Mohamed ‘Colonel’ Nasheed is reported by local media to have been both among the committee members who supported the decision to pay March’s allowance, as well as the progenitor of today’s proposal to reduce salaries and allowances.

Parliamentary activity was curtailed for the month of March after anti-government protesters and MPs blocked the official opening of the Majlis on March 1. The Majlis was officially opened amidst further protests on March 19 before reconvening on April 2.

Kulhudufushi MP Abdul Ghafoor Moosa voted against this decision.

“The administration sent a letter to the committee to make a decision on the payments. The public are not happy about this,” said Moosa.

“Some members of the committee argued that they were prepared to come into the meetings,” he continued.

Moosa said the ultimate decision on MPs pay and allowances would have to be made on the full floor of the house.

The ACC President Hassan Luthfee said that he had received a complaint about the committee allowances decision and was now investigating the matter, adding: “MPs should be more careful. They know about the financial problems in the country. They should be role models.”

Last month, Minister of Finance and Treasury Abdulla Jihad announced his intention to convene a pay review board in order to “harmonise” the pay of government employees in an attempt to reduce the state’s budget deficit.

He also announced his intention to reduce non-wage spending by 15 percent. Haveeru has today announced that the Majlis is cutting it’s budget by Rf25million (US$1.6million) , 11.2 percent of its total spending.

The Finance Committee predicted in May that the year’s deficit was likely to reach Rf9.1 billion (US$590 million), amounting to 27 percent of the country’s GDP.

Today’s proposals suggested reducing the pay of MPs to that of the highest paid civil servants.

The basic rate of pay for MPs is Rf42,500 (US$2,759) per month whilst the highest ranking civil servant receives Rf20500, according to local media reports. This is around the same amount MPs involved in committee work can expect to receive each month on top of their basic salary.

Transparency Maldives’ Aiman Rasheed explained that his organisation had been looking into the issue of MPs expenses since 2010.

Rasheed said that MPs already received a Rf20,000 (US$1,298) per month allowance in phone, travel, and living expenses, even for those MPs who live in the capital Male’.

“However, all MPs are paid the additional 20,000 regardless of actual expenses,” added Rasheed, “We strongly recommend that allowances to MPs must be released based on actual expenditure.”

“The 20k committee allowance is in addition to the basic salary and the living/phone/travel allowance. The justification by the Majlis for 20k is to incentivise MPs to attend committee meetings and to help their constituents,” said Rasheed.
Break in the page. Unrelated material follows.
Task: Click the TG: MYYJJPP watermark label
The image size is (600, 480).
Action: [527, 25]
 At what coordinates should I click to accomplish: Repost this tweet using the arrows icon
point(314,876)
“Some MPs made public statements that they would distribute the money among their constituents and that the money will go towards constituents’ medical bills etc. We at TM think that is plain corruption, abuse of authority and amounts to using state funds for campaigning.”

Regarding the decision to award the allowances for March, Rasheed noted that the Majlis’s regulations stipulate that MPs must attend 75 percent of their committee’s meeting to be eligible for the allowance.
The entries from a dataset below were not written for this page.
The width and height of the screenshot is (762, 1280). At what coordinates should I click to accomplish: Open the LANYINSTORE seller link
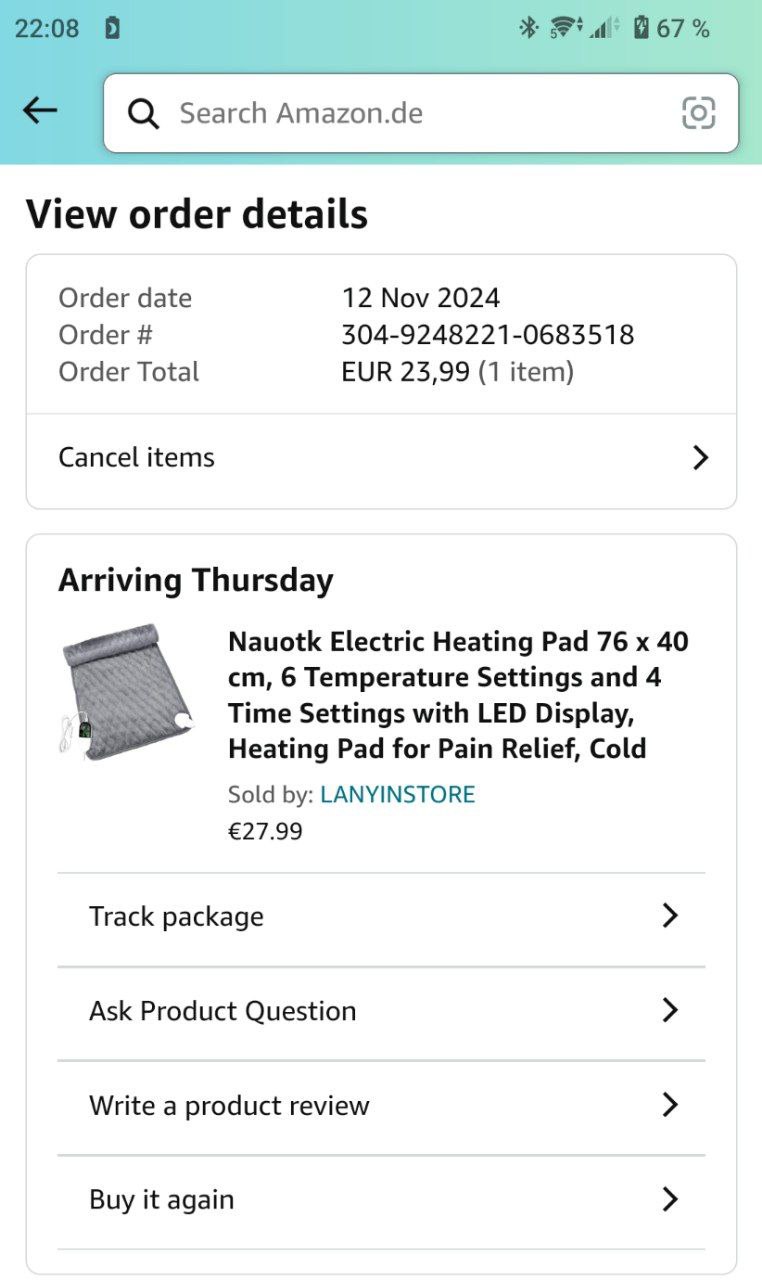(x=397, y=795)
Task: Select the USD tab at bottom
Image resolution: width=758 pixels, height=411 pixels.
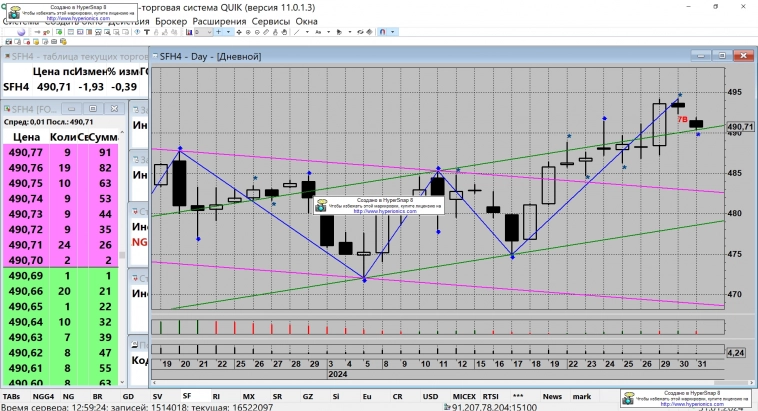Action: point(431,397)
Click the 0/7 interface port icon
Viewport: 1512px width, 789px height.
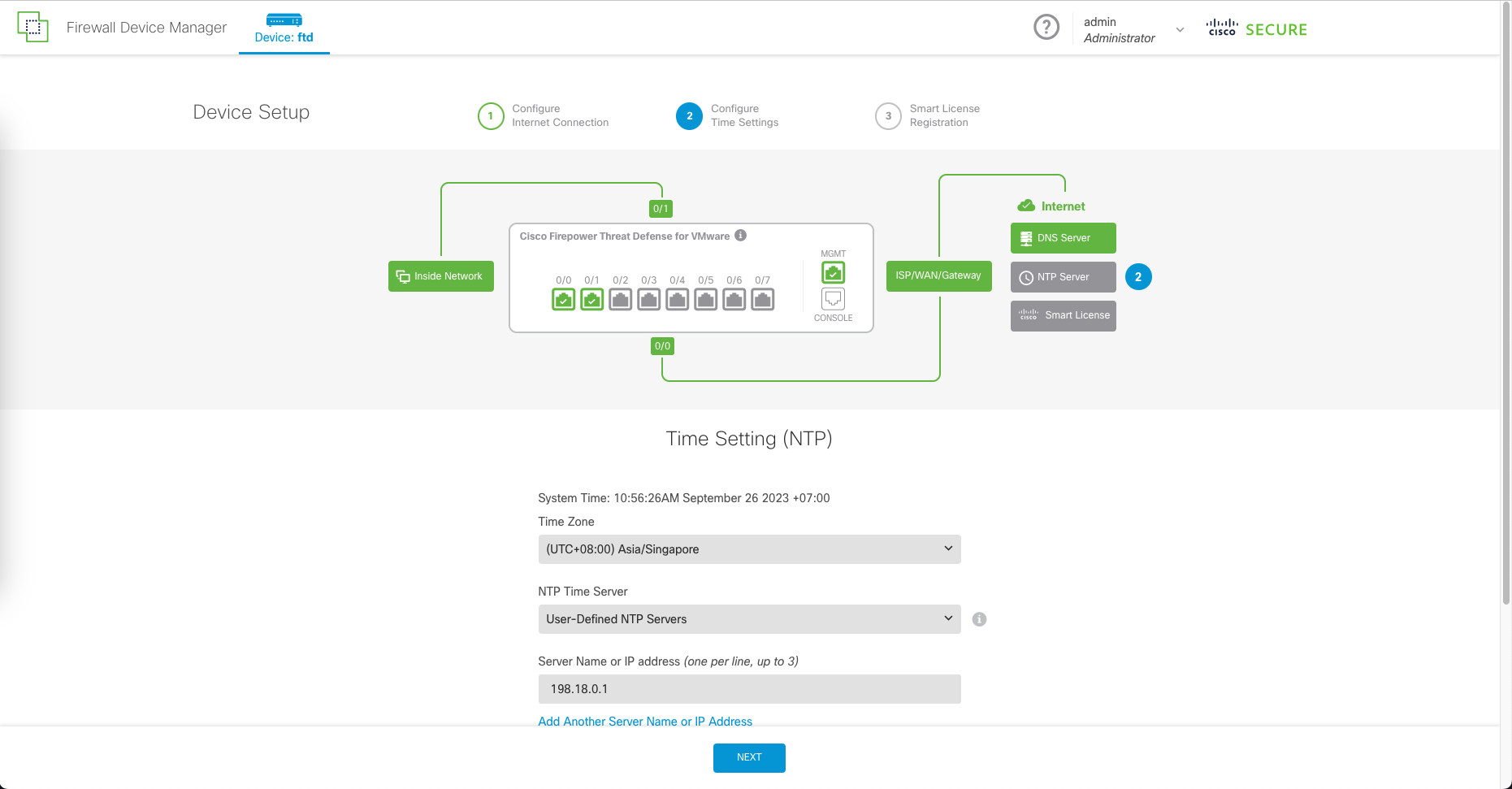click(762, 300)
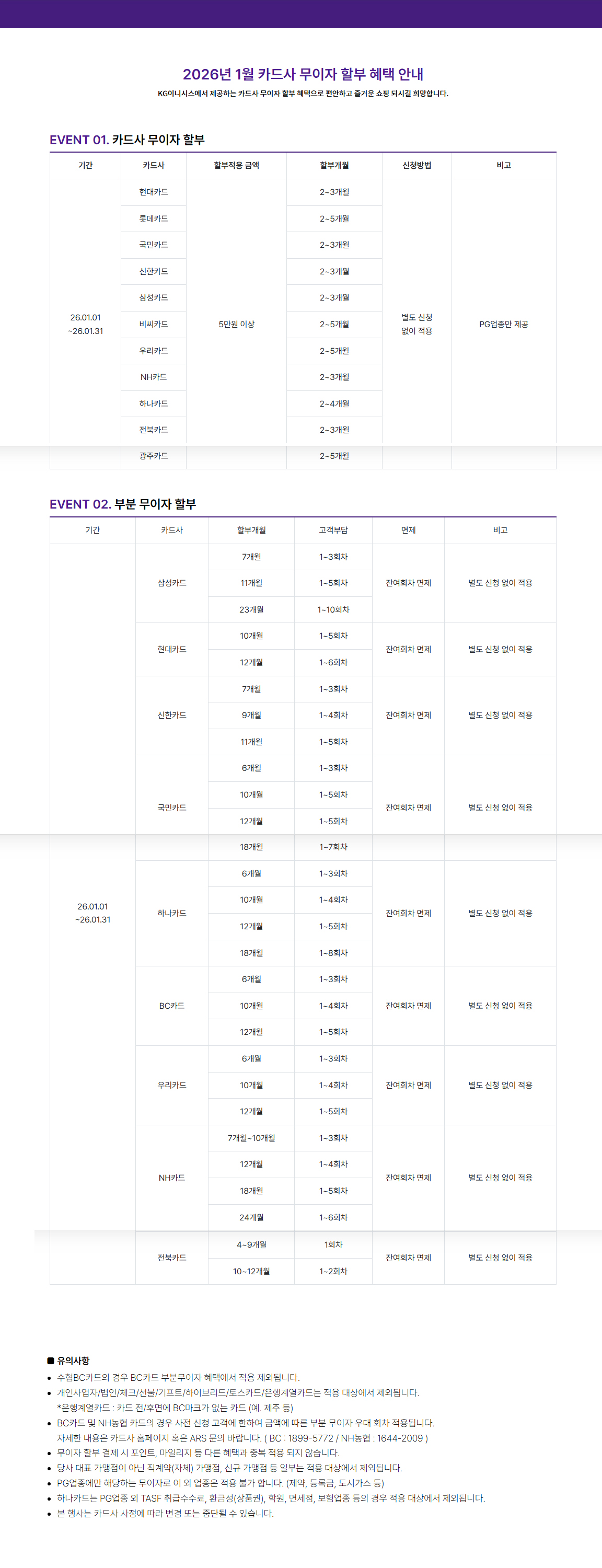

Luthfee echoed these concerns, arguing that changes ought to be made to the way all allowances are distributed.

“In other countries such as the United Kingdom, the MPs travel and then submit expenses after spending,” said Luthfee.

Following a 2011 decision to reject a resolution to cut the controversial committee allowance bill, MP Ahmed Easa told Minivan News that, despite not supporting the allowance, he empathised with the needs many MPs had for additional finance.

”It’s true what they say – MPs have so much to do with their salary each month. People can’t even imagine how many calls a MP receives each day asking for help,” Easa explained.

“Anyone in trouble from any area will run to their MP first. MPs have to lend money to people in need of medication, even for reasons such as people coming to get money to pay the school fees of their children,” he continued.